### Records to use
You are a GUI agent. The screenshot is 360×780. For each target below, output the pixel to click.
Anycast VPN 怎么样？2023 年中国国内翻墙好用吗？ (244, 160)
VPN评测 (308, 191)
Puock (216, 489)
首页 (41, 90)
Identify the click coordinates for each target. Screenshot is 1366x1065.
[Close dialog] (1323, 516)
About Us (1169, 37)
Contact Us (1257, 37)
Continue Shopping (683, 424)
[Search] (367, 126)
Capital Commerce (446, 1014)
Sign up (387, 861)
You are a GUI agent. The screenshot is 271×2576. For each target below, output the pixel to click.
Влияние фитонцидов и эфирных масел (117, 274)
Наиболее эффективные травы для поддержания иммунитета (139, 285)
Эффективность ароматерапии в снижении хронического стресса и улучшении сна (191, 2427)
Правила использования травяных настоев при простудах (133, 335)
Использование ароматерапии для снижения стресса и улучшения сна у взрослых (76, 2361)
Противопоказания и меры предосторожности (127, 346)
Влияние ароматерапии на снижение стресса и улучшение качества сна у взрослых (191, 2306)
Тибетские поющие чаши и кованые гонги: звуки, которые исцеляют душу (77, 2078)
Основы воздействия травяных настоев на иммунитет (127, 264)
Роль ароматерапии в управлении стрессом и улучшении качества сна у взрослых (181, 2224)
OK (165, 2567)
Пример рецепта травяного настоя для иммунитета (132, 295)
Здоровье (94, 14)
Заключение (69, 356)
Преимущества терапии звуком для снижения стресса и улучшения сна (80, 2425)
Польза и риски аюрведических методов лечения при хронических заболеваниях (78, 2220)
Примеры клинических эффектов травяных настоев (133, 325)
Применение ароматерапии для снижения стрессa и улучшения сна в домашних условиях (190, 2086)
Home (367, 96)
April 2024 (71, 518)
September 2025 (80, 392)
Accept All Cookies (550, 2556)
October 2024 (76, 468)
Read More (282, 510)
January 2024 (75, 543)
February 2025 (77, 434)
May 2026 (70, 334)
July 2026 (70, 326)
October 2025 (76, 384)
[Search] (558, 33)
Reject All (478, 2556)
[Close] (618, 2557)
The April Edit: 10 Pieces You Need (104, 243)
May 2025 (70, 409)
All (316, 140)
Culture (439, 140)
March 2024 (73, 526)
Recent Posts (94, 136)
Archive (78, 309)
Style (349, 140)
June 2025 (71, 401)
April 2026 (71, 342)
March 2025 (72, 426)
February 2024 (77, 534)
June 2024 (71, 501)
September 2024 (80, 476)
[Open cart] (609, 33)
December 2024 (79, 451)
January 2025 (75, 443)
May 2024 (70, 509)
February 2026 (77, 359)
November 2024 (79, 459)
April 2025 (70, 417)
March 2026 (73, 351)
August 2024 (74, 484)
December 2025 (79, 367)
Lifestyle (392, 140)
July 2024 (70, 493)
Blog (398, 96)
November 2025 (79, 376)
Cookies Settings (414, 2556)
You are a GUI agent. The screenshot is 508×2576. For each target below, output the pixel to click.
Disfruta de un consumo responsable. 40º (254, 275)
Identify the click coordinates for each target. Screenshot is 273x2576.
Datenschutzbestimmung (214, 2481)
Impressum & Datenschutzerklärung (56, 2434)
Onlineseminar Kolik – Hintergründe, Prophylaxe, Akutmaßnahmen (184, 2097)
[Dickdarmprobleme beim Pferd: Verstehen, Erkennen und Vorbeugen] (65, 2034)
######
## Your objective
Copy out each line in the listing that has the word "Влияние".

## Finished exercise
Влияние фитонцидов и эфирных масел (117, 274)
Влияние ароматерапии на снижение стресса и улучшение качества сна у взрослых (191, 2306)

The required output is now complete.